Excerpt to read:
##############################

“Why love if losing hurts so much? We love to know that we are not alone.” -CS Lewis I held the photograph of her gingerly and was surprised how clearly the image evoked a sense of peace. Such tranquility could only have sprung naturally from a depth of character; in her presence, everyone had felt warmth and a sense of stillness. As her cancer returned, each time more aggressively, she worried, not for herself, but for her husband and daughters. Her tears at recurrence were as much for them as for herself.
Her eventual death was not a surprise. For the visitation, her family had assembled photos and keepsakes of their collective time together. I stopped in front of each of the images, gazing at the smiling woman who would later become my patient. Photographs with bent, fingered edges recorded moments in her life when she held children, celebrated holidays, vacationed, and stood proudly at graduations.
Among all of the souvenirs, this one image had captured me. She sits in three-quarter profile on a screen porch surrounded by summer foliage. Her scars are not visible from this angle. It appears that she had been writing but has paused for a moment to read what she has just written, pen in hand and notebook on her knees. A coffee cup and a pair of binoculars rest on a table beside her while sunlight filters through the slats of the railings. The viewer is invited to listen to the birds, gaze at the lake through the trees, smell the pine forest and the stained clapboards of the old cabin, feel the familiar roughness of the wicker furniture, and then slip quietly away, attempting not to disturb her in her moment of solitude. The photograph captures the most peaceful place on the planet.

##############################

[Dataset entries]
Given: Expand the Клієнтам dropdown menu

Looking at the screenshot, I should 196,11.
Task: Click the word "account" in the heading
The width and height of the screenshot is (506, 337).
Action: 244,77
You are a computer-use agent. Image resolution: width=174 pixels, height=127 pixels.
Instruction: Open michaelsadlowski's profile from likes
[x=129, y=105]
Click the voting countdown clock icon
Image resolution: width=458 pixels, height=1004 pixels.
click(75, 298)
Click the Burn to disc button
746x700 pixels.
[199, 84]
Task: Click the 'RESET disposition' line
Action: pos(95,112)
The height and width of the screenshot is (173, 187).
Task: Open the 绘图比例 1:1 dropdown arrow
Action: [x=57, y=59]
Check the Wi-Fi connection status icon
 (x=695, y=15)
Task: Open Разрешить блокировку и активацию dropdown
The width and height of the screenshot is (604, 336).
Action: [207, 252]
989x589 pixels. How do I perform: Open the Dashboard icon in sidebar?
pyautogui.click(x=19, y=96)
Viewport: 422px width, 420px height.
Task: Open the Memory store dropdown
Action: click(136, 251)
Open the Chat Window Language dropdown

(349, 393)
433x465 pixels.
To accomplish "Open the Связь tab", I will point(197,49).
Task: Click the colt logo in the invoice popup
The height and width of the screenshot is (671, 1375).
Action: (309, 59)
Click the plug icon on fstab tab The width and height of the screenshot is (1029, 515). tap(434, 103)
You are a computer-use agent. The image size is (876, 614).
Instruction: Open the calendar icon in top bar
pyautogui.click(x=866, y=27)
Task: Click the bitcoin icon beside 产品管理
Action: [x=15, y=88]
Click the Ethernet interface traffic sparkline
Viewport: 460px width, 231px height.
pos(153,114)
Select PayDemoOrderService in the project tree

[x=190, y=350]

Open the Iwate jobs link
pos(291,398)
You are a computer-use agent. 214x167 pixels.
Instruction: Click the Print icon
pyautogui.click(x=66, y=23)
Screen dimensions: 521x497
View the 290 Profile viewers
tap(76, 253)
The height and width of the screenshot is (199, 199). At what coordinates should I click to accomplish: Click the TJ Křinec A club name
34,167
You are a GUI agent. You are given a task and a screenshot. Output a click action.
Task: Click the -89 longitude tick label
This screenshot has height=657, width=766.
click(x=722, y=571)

##############################

Action item A: In the passage about the photograph, what sits on the table beside the woman?
Action item B: Write the next part of the passage about the photograph, picking up after its last sentence.
You won't need the dataset entries for this.

Exercise output A: A coffee cup and a pair of binoculars.

Exercise output B:
As I looked at the image, her husband unwrapped the story that accompanied it.
“That photo was taken at a cottage in Maine that we first visited on our honeymoon. We returned many times over the years. The cabin is on a hillside near the shoreline so you get the feeling that you are up in the tops of the trees as you sit on the porch; they even call it 'The Crow’s Nest.' She absolutely loved to sit there and read. One day, I went looking for her and there she was. Later, when I showed her the photo, she was surprised. She never even knew I that had been there. It was her favorite spot on Earth.” We stood and admired the image for a few moments, and then I set the photo back down carefully and took a step backwards. Two-and-a-half years later, she would be gone, but, for that one moment, she had been returned to the place that most embodied peace, both for her and for those whose lives she had graced.